• **EXTRACT**:

YOLOv8 walkthrough
==================

The YOLOv8 post-processor is small enough to step through from
input tensor to returned list. Reading it once shows what every
other post-processor in the catalogue is doing: threshold
quantized scores cheaply, take what survives, dequantize, decode
geometry, push to NMS, return per-class lists.

The starting tensor
-------------------

A YOLOv8 model emits a single output tensor whose shape is
``(1, C, A)`` -- one frame, ``C`` channels, ``A`` anchor
predictions. The first four channels are box geometry --
``cx``, ``cy``, ``w``, ``h`` -- normalized to ``[0, 1]`` of the
network's input dimensions. The remaining ``C - 4`` channels are
per-class scores, already in ``[0, 1]`` for a trained model. Each
anchor is a column down the channels.

.. figure:: ../figures/yolov8-tensor.svg
   :alt: A grid laid on its side: rows labelled cx, cy, w, h,
         score_0, score_1, ..., score_(N-1); columns labelled
         anchor 0 through anchor A-1. One column is outlined to
         show that a single anchor's prediction is one column
         down the channels.

• **DATA SECTION**:
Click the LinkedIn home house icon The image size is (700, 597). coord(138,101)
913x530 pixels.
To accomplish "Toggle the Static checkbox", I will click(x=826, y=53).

• **EXERCISES**:
1. What shape is the single output tensor a YOLOv8 model emits, according to the YOLOv8 walkthrough?
2. Return the passage of the YOLOv8 walkthrough starting with "A YOLOv8 model" and going on through "column down the channels.", copied word for word.

• **EXPECTED ANSWERS**:
1. (1, C, A): one frame, C channels and A anchor predictions.

2.
A YOLOv8 model emits a single output tensor whose shape is
``(1, C, A)`` -- one frame, ``C`` channels, ``A`` anchor
predictions. The first four channels are box geometry --
``cx``, ``cy``, ``w``, ``h`` -- normalized to ``[0, 1]`` of the
network's input dimensions. The remaining ``C - 4`` channels are
per-class scores, already in ``[0, 1]`` for a trained model. Each
anchor is a column down the channels.